38.1 Basic Notation and Graph Structures

Directed Acyclic Graphs are composed of basic building blocks that define relationships between variables.

  1. Mediators (Chains)

\[ X \to Z \to Y \]

  • Variable \(Z\) mediates the effect of \(X\) on \(Y\).
  • Controlling for \(Z\) blocks the indirect effect of \(X\) on \(Y\).
  • Use case in marketing: Email promotion (\(X\)) → customer interest (\(Z\)) → purchase (\(Y\)). Controlling for interest removes the indirect path, isolating the direct impact.
  1. Common Causes (Forks)

\[ X \leftarrow Z \to Y \]

  • \(Z\) is a confounder, creating a spurious association between \(X\) and \(Y\).
  • To estimate the causal effect of \(X\) on \(Y\), \(Z\) must be controlled.
  • Use case in finance: An economic indicator (\(Z\)) affects both stock investment decisions (\(X\)) and market returns (\(Y\)).

Key concept: If \(Z\) is not controlled, \(X\) and \(Y\) may appear correlated due to a shared cause rather than a causal link.
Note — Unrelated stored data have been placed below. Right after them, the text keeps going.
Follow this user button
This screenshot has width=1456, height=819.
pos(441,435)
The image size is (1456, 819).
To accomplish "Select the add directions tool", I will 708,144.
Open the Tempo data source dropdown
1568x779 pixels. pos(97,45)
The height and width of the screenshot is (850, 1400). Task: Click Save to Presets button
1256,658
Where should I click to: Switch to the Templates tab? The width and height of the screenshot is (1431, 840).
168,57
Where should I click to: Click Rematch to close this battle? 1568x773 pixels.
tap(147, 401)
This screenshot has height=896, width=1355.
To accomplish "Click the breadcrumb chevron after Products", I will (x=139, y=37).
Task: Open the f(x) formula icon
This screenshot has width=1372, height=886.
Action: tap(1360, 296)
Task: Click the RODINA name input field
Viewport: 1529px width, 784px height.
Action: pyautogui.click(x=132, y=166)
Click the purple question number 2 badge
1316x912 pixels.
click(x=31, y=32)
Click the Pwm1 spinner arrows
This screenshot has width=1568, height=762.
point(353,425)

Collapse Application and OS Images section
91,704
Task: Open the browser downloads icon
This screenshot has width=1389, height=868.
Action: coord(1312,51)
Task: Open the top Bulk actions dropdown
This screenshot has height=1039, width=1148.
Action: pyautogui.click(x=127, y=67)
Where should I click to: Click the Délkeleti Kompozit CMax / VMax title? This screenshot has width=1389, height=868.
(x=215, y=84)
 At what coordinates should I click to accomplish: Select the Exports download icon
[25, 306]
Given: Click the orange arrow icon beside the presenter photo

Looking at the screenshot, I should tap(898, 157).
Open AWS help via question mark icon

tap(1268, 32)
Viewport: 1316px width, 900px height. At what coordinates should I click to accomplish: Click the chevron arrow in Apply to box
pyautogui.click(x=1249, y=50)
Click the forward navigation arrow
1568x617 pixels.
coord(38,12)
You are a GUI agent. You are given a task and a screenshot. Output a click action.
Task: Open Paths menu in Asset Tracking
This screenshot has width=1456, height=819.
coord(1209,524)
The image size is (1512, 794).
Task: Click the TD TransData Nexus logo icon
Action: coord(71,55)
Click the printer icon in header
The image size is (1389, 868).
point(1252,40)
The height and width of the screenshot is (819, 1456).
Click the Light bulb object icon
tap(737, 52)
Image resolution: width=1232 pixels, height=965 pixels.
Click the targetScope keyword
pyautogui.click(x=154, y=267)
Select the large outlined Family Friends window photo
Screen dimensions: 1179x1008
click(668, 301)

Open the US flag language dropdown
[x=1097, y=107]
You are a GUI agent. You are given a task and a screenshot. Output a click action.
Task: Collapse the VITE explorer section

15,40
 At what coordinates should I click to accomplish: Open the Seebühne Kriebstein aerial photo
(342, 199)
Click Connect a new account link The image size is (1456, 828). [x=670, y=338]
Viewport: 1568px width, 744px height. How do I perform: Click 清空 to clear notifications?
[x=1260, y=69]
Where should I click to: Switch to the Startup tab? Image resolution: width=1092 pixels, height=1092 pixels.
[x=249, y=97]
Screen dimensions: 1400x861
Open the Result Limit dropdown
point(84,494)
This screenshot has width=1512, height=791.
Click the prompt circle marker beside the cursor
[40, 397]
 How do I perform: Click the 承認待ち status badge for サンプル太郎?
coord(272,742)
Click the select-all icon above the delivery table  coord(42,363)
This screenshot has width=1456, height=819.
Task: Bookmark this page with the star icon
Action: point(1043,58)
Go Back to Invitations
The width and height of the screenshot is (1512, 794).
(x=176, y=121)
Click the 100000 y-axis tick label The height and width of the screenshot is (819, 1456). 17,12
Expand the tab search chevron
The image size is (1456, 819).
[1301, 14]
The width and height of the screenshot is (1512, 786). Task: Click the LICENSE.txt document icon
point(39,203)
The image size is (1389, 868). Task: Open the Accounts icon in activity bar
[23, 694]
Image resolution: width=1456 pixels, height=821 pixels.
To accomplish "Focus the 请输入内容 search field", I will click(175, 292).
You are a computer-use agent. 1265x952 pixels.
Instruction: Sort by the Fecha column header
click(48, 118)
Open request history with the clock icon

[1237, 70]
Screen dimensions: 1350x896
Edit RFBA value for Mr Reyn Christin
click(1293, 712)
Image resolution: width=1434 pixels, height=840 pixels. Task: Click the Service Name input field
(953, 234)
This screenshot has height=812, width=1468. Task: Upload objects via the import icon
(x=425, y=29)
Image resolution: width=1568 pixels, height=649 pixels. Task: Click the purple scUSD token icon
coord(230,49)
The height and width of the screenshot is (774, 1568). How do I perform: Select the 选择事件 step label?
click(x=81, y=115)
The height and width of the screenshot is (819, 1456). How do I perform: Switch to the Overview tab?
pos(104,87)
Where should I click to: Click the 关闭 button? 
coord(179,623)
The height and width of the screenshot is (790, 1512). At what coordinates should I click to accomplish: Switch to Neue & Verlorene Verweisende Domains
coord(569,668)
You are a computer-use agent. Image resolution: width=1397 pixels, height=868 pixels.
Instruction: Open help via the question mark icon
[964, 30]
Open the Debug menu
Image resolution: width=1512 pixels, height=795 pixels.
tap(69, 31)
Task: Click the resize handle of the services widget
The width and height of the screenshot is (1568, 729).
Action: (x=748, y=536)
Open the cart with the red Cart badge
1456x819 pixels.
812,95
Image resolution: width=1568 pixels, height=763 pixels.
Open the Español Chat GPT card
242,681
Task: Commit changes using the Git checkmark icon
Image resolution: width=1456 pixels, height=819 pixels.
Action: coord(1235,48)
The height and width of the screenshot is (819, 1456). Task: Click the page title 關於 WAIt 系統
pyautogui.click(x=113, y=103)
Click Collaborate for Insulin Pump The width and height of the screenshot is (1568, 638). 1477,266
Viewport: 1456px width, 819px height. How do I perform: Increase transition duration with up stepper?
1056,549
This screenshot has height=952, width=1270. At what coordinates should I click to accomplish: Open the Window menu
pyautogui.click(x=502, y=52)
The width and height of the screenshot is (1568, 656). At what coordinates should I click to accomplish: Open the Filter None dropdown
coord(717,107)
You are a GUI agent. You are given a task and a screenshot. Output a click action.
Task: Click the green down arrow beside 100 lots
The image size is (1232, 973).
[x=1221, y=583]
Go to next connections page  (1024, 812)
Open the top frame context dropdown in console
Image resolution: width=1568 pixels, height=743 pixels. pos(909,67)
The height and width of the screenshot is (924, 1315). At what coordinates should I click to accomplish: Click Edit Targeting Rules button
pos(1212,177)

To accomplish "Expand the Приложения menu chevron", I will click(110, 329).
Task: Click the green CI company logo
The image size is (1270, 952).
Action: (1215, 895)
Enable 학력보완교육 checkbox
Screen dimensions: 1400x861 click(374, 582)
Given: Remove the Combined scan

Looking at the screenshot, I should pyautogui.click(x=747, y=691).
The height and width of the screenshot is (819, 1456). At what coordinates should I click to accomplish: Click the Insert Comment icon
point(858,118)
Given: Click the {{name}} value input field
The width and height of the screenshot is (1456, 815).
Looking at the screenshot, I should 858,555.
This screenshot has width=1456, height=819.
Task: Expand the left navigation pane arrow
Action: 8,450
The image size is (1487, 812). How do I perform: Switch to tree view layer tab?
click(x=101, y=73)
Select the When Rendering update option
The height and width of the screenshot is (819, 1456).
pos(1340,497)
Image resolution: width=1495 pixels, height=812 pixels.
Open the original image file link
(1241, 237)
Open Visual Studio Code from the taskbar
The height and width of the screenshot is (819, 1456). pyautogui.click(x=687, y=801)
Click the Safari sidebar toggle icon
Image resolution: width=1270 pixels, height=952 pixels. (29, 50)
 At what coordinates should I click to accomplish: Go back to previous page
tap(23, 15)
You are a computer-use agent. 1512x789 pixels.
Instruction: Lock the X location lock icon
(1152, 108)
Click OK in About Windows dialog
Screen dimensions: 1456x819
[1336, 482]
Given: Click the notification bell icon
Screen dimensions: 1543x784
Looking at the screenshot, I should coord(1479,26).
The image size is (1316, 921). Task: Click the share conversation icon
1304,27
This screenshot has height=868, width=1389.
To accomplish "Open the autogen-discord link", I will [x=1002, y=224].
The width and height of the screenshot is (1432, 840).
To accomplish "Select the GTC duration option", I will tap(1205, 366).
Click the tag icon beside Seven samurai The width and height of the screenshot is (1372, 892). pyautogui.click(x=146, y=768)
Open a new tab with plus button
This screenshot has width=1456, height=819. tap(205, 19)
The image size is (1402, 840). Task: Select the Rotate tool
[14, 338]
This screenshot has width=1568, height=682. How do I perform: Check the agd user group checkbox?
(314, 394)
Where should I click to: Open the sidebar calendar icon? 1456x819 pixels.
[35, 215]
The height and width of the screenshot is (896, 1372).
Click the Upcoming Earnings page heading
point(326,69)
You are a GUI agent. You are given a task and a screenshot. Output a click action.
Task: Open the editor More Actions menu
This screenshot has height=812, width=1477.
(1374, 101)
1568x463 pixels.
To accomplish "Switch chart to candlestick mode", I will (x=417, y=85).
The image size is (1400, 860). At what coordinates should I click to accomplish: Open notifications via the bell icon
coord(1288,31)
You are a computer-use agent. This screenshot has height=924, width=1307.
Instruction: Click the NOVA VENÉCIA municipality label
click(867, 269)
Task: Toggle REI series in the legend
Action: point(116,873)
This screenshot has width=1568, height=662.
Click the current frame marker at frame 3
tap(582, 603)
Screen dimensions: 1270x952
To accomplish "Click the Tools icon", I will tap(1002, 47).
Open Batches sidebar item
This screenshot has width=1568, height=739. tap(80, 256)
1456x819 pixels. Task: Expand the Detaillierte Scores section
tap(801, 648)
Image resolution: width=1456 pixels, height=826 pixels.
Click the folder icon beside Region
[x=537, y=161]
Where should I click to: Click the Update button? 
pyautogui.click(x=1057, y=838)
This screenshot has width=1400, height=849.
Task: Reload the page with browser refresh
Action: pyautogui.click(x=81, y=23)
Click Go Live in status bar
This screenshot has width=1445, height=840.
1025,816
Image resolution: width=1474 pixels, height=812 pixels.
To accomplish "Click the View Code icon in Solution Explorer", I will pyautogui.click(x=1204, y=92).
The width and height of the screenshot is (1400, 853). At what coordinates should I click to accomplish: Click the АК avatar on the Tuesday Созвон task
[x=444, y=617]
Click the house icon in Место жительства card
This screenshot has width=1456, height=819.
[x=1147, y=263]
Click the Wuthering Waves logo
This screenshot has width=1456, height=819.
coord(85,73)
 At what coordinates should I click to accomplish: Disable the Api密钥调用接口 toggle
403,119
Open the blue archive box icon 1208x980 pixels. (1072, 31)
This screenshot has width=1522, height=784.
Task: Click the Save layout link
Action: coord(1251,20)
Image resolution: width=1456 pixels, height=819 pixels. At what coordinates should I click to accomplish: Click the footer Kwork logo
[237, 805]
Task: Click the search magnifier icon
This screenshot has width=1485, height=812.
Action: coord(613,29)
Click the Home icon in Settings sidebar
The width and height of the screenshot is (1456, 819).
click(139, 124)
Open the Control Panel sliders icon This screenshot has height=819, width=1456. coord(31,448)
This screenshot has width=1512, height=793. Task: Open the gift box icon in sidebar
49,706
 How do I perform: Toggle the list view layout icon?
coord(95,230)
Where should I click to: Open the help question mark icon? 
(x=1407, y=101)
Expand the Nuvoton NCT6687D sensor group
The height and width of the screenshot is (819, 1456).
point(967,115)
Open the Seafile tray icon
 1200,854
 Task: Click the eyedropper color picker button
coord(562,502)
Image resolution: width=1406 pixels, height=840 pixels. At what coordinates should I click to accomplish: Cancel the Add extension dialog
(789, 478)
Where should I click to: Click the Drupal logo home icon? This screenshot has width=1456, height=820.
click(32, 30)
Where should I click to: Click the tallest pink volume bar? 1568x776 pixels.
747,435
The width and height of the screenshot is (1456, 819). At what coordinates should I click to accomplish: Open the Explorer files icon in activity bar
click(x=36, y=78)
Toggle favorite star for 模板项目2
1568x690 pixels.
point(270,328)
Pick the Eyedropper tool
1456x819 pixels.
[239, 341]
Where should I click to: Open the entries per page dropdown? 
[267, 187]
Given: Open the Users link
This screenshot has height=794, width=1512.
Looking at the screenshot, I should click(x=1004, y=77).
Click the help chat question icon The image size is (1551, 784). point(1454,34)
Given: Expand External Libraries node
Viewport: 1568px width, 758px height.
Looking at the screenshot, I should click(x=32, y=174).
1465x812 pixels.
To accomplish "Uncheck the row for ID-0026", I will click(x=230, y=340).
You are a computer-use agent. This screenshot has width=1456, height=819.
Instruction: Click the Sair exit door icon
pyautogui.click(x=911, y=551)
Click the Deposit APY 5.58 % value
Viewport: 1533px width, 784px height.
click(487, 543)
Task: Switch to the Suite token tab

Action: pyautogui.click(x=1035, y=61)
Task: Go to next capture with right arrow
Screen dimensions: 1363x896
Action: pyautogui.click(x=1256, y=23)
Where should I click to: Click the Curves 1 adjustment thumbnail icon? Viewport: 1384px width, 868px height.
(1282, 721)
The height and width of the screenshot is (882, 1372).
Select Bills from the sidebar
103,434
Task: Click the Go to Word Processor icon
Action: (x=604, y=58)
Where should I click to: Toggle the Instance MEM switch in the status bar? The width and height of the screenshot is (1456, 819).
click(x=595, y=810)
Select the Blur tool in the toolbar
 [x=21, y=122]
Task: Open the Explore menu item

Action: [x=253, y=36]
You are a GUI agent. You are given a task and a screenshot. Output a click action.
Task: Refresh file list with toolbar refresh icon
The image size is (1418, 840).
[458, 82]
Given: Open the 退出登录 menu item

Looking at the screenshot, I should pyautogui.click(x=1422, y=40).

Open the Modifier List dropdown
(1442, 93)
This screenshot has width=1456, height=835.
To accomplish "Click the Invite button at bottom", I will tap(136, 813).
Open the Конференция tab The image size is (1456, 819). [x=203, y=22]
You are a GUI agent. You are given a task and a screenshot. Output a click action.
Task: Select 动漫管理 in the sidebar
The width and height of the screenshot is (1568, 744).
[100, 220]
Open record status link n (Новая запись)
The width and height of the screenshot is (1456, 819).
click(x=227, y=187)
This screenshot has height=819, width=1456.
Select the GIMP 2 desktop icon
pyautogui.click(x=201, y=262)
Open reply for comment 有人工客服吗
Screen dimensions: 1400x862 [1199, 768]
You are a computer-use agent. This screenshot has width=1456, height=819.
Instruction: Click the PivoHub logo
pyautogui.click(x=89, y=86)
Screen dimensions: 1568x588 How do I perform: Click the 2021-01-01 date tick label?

  1. Common Effects (Colliders)

\[ X \to Z \leftarrow Y \]

  • \(Z\) is a collider, and controlling for it induces a spurious association between \(X\) and \(Y\).
  • Do not control for \(Z\) or its descendants.
  • Use case in HR analytics: Two independent hiring factors (\(X\) = education, \(Y\) = experience) both influence a decision variable \(Z\) (hiring outcome). Conditioning on being hired can create an artificial correlation between education and experience.

Other Concepts

  • Descendants: Any variable downstream from a node; controlling for a descendant can have similar effects to controlling for the ancestor.
  • d-Separation: A graphical criterion to determine conditional independence. If all paths between \(X\) and \(Y\) are blocked by controlling for a set of variables \(Z\), then \(X\) is d-separated from \(Y\) given \(Z\).